I had to create two files before the registry was cleared as it suppose to be, as linux is recycling inodes. So created demo01.log-test (inode recycled from removed rotated demo01.log-20170118) which was not removed from registry, but the I created demo01.log-anna (new inode) which was added to registry and then deleted demo01.log-test, registry was updated and now consists only of two files

[{"source":"/root/demo01.log","offset":0,"FileStateOS":{"inode":585191,"device":51713},"timestamp":"2017-01-18T12:44:42.430188205Z","ttl":420000000000},{"source":"/root/demo01.log-anna","offset":5325,"FileStateOS":{"inode":585201,"device":51713},"timestamp":"2017-01-18T12:47:46.426295634Z","ttl":420000000000}]

then removed demo01.log-anna, and registry was empty (expected as prospector for demo01.log was closed due to inactivity) then copy new lines to demo01.log. Registry looks good now

[{"source":"/root/demo01.log","offset":5325,"FileStateOS":{"inode":585191,"device":51713},"timestamp":"2017-01-18T12:55:02.477080955Z","ttl":420000000000}]

So is that proving your theory about time? How should I proceed to get the end result in the first rotation? Maybe it is a problem with Linux recycling inodes? The problem with rotation is that registry is recording two files with the same name demo01.log not one file demo01.log and demo01.log-20170118 (it was doing that before, so do not know what it is causing it)


(ruflin) #15

Unfortunately in the above we had the following influencing your tests:

It seems it was not possible to publish some events, so also the state will not be cleaned up. Do you see this error often in your log?

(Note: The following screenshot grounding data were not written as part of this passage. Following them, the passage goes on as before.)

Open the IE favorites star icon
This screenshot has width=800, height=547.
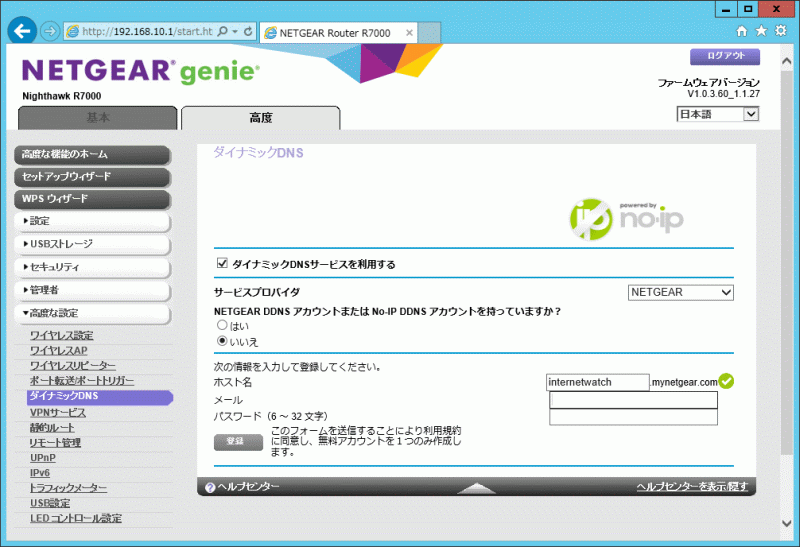762,31
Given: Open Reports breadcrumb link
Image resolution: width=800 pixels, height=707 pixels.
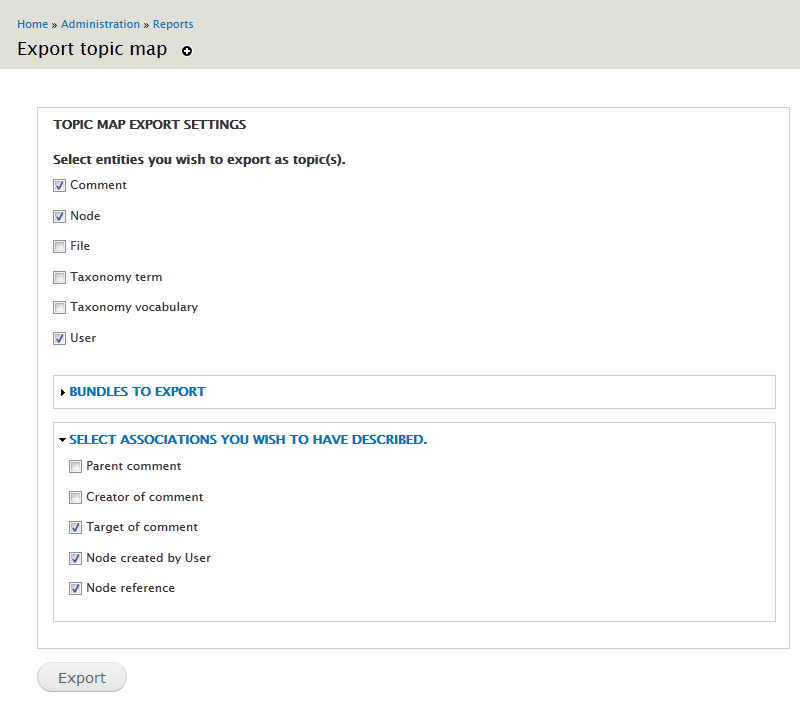Looking at the screenshot, I should (173, 24).
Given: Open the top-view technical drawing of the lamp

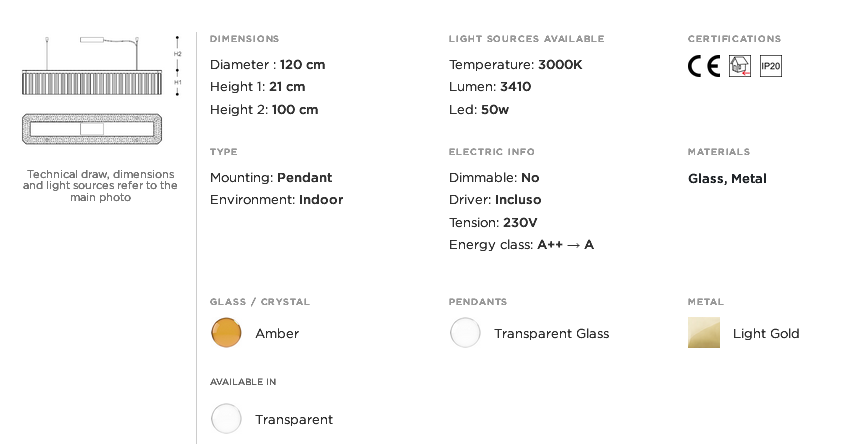Looking at the screenshot, I should pos(92,129).

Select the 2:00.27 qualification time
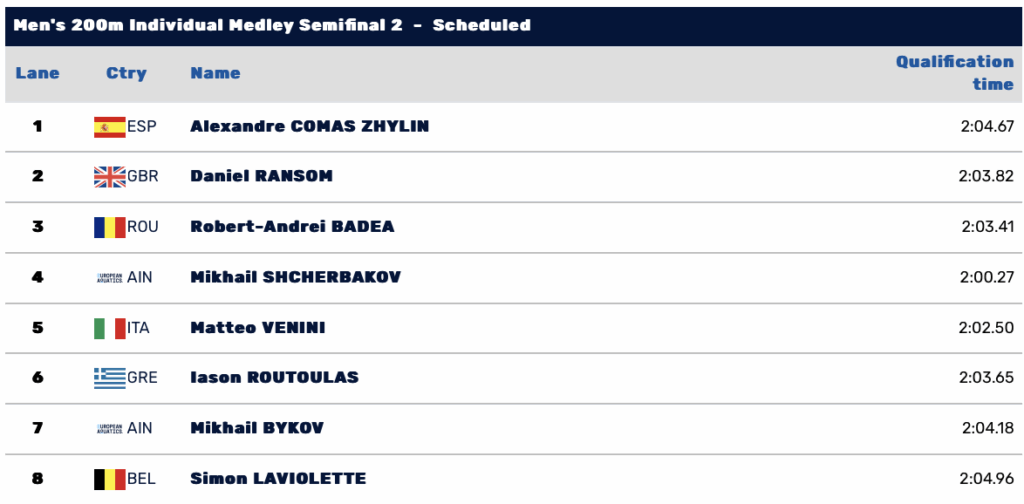click(987, 277)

For the above: It is not not a problem having two files with the same name as long as the inodes are different. So I'm not sure if the above is really a problem for your use case. The registry is only relevant after a restart. Each prospectors keeps a separate list of states in memory which is updated after each scan (scan_frequency).


(system) #16

This topic was automatically closed 28 days after the last reply. New replies are no longer allowed.